Tolong ambil setiap baris dari item di bawah yang memuat kata "icon", lalu salin baris itu tanpa perubahan.

* _Entri posisi item_
..........

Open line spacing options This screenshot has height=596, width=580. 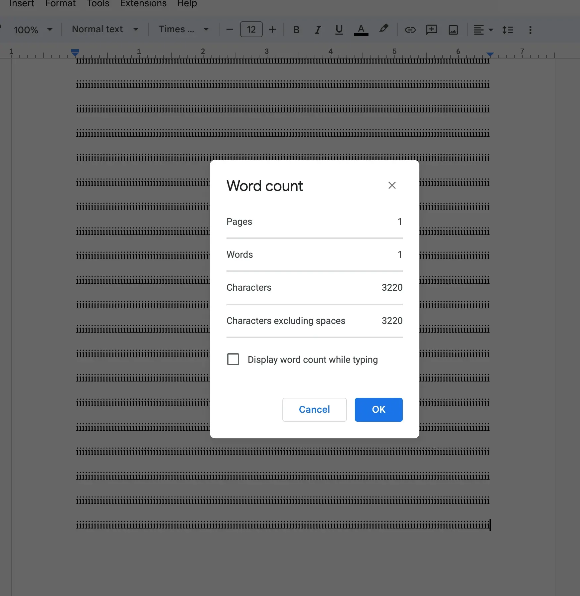508,30
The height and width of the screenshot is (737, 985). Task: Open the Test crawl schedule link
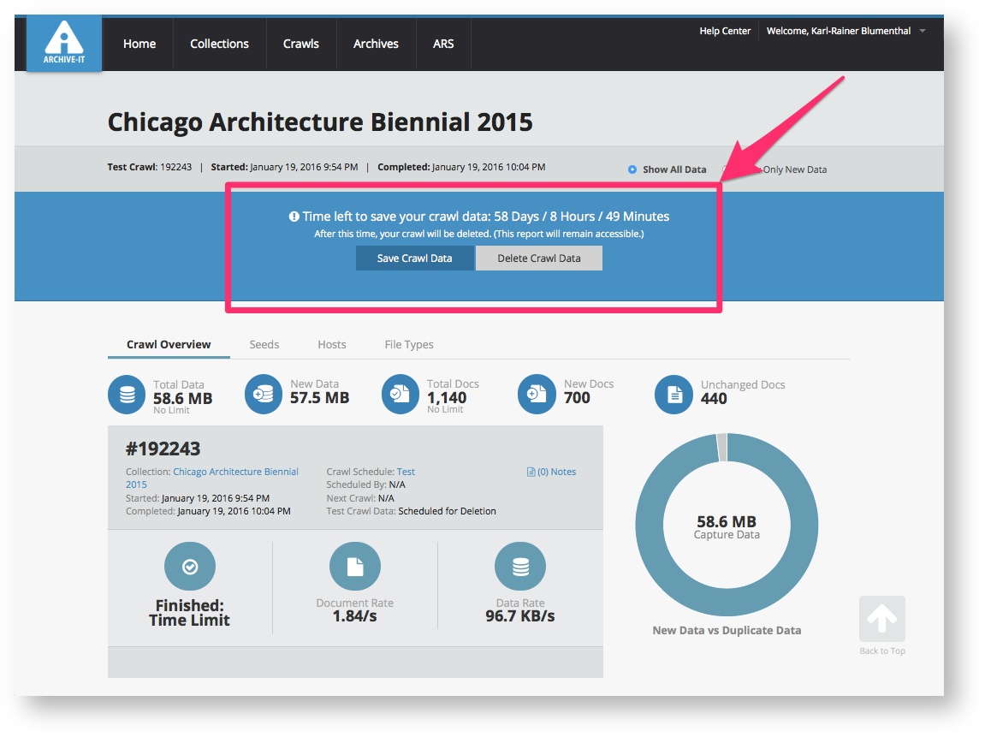[406, 472]
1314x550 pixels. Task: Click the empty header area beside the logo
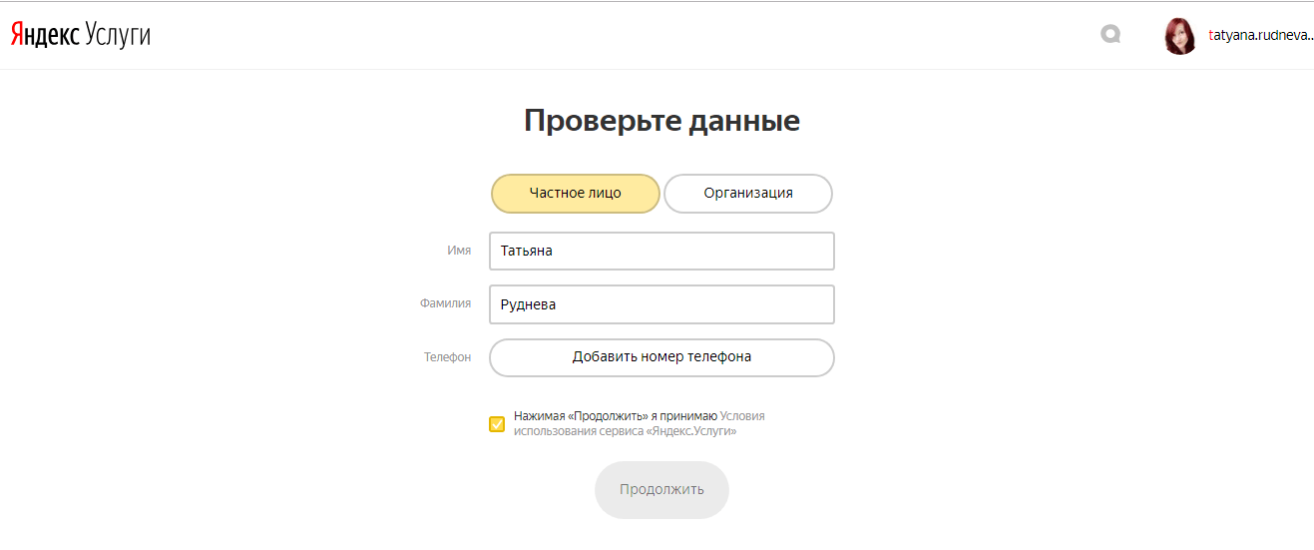tap(599, 35)
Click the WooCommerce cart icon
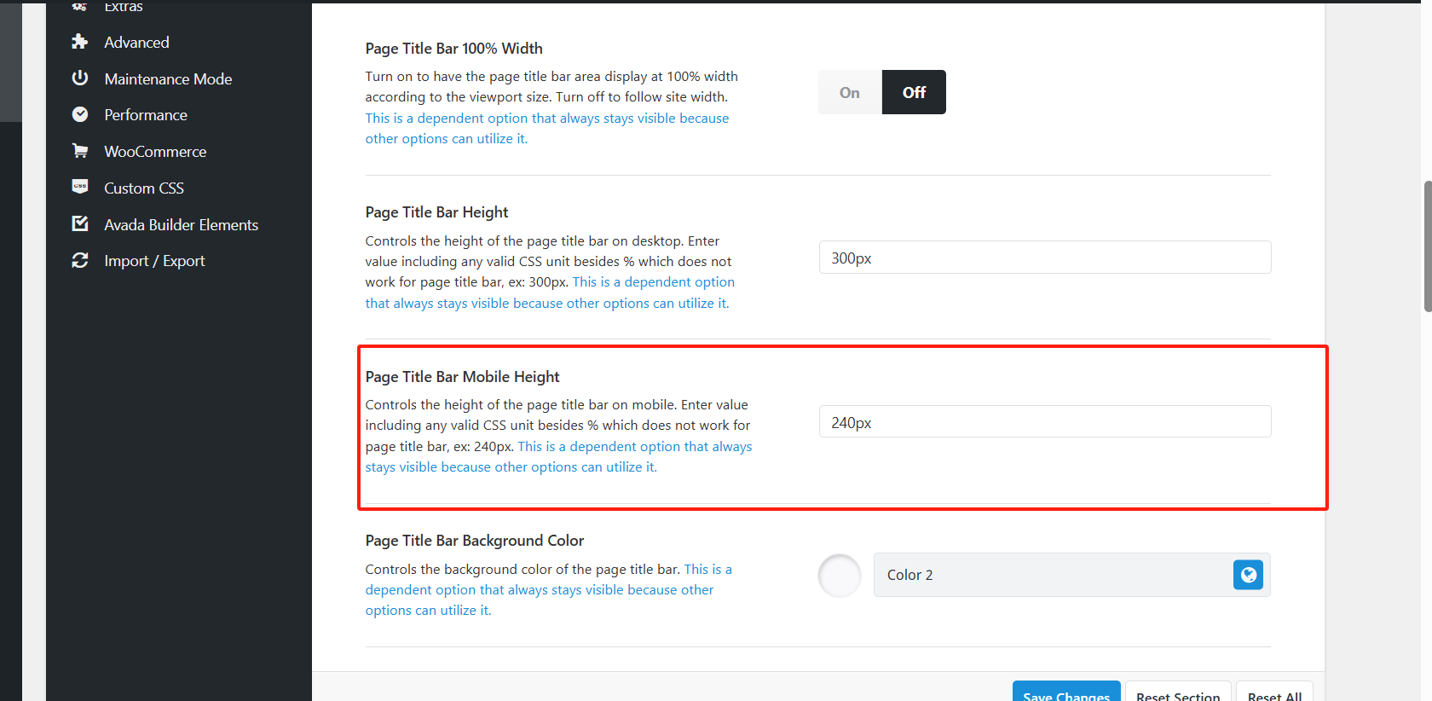 (80, 151)
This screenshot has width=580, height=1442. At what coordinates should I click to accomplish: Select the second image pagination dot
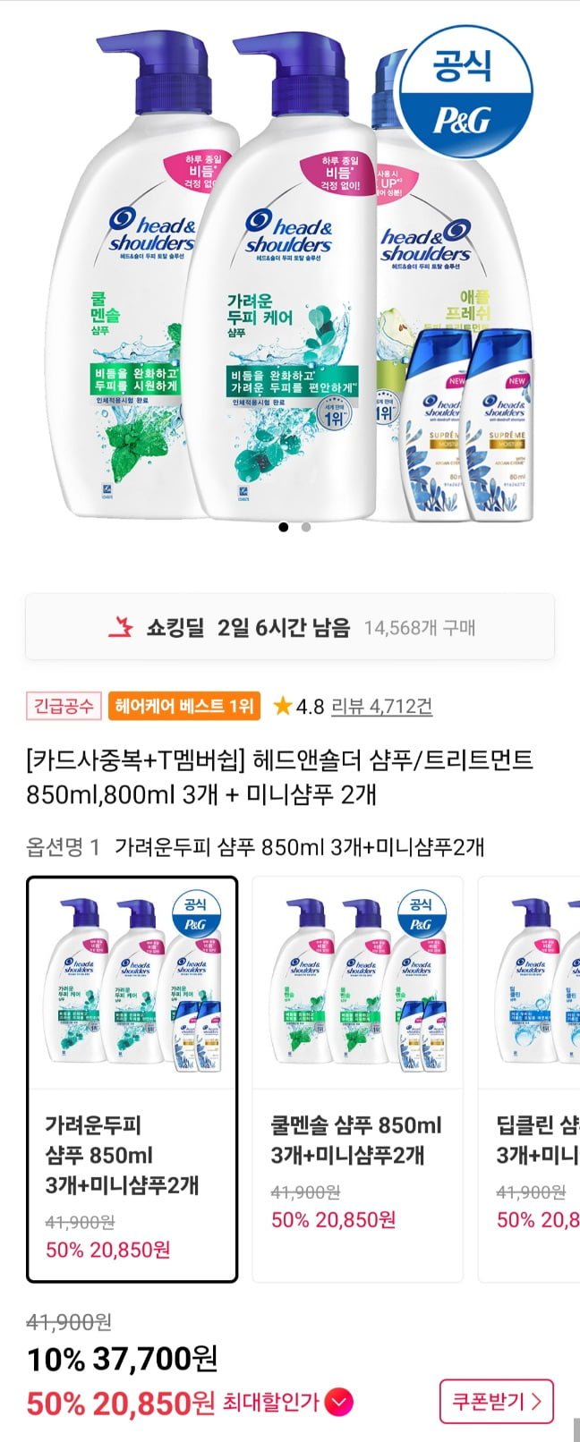coord(306,527)
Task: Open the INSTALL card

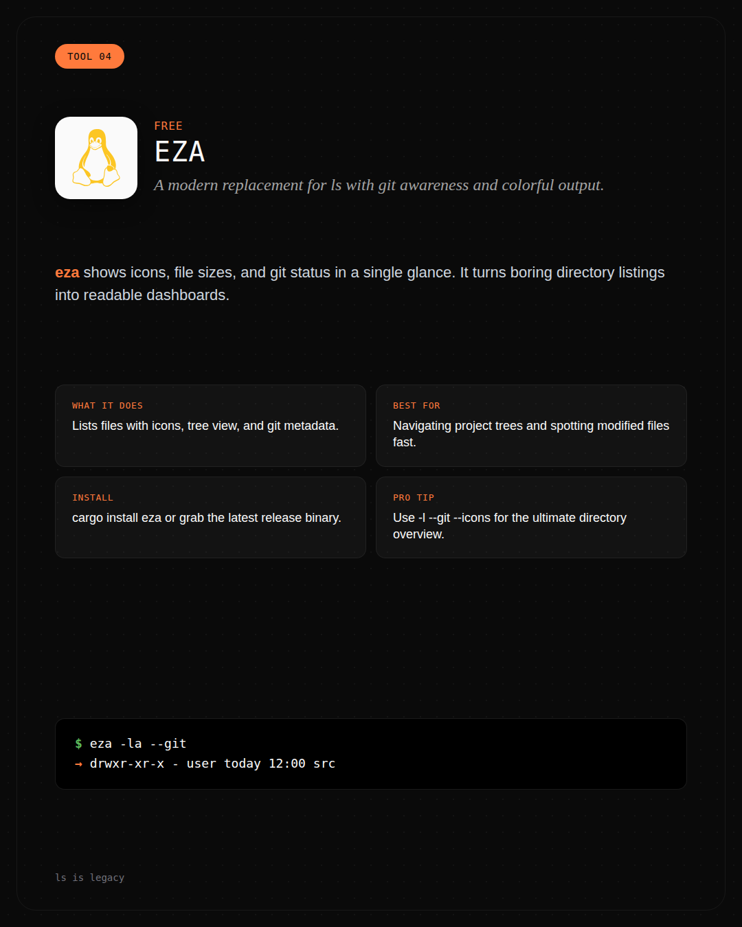Action: (x=210, y=517)
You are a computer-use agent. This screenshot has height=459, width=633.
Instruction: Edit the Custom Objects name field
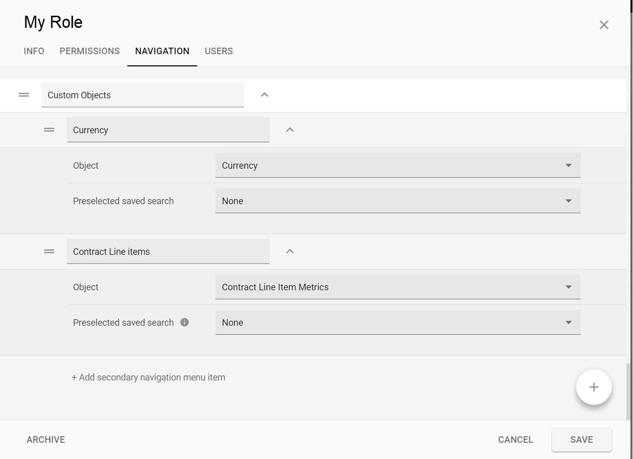142,95
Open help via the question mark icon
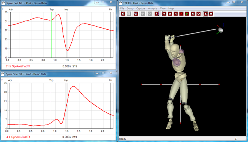Viewport: 248px width, 142px height. (156, 14)
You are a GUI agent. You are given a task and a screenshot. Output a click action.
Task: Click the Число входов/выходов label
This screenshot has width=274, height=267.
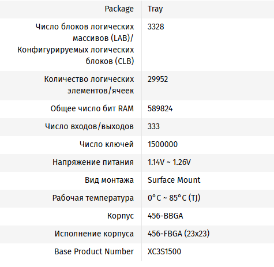point(89,126)
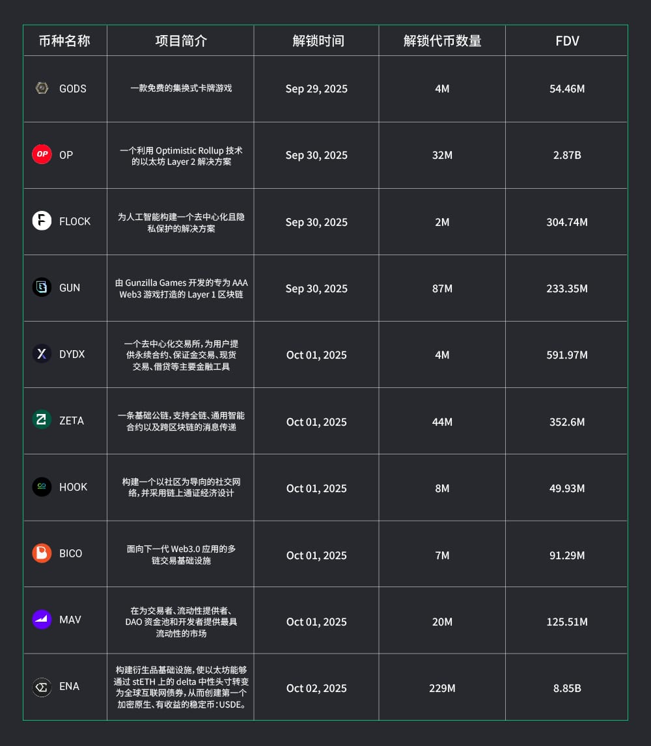This screenshot has width=651, height=746.
Task: Select the FLOCK token logo
Action: point(42,221)
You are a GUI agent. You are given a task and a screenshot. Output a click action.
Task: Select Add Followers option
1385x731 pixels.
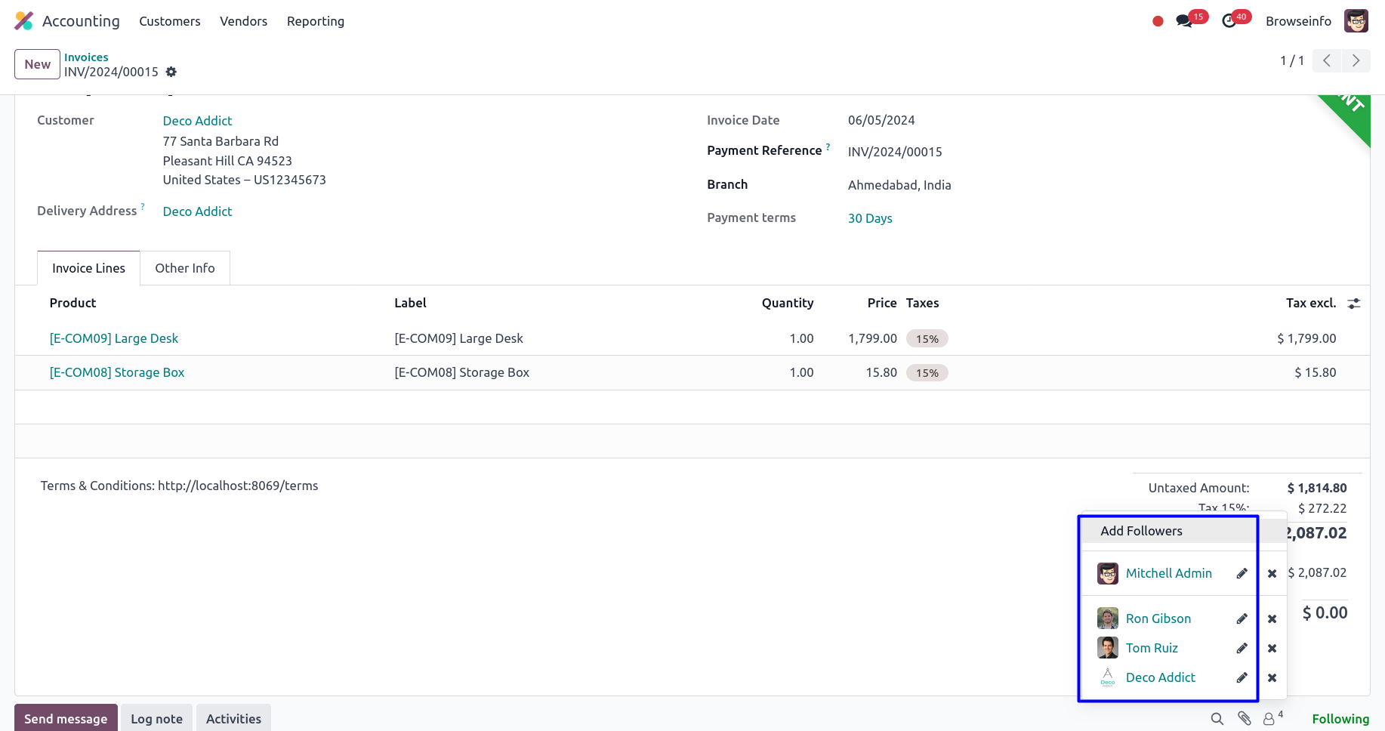(1141, 531)
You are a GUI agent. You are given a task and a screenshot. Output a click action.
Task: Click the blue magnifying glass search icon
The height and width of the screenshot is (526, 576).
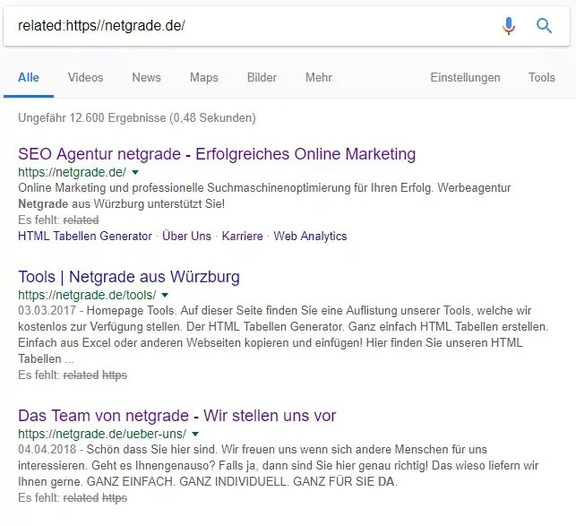[x=544, y=26]
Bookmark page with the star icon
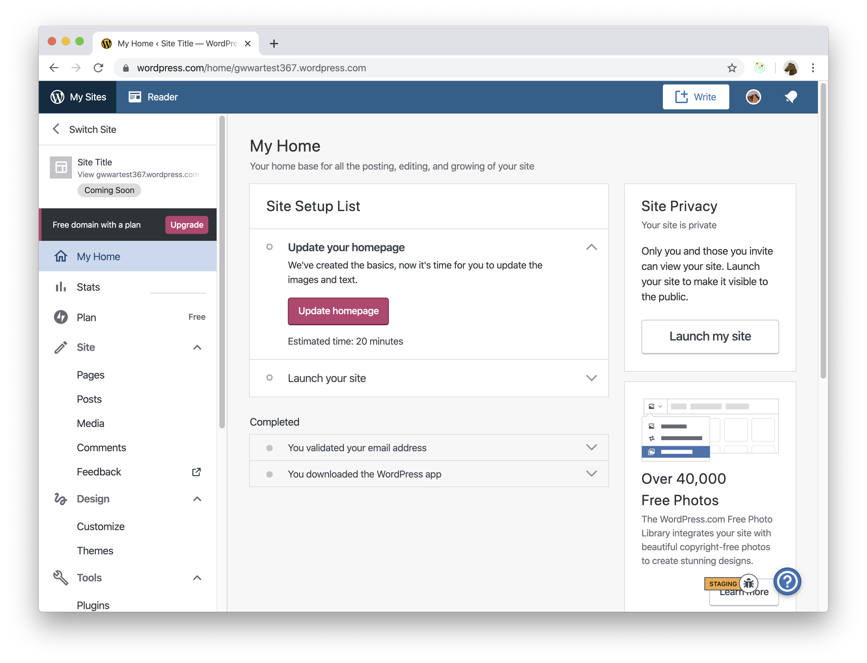Viewport: 867px width, 663px height. tap(732, 68)
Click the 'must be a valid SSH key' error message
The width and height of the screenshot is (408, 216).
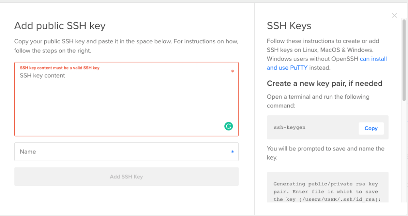pos(60,68)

..........

* _Hasil Tugas Ini_
Click the WooCommerce cart icon
Open help via the question mark icon
Task: Click the blue magnifying glass search icon
Bookmark page with the star icon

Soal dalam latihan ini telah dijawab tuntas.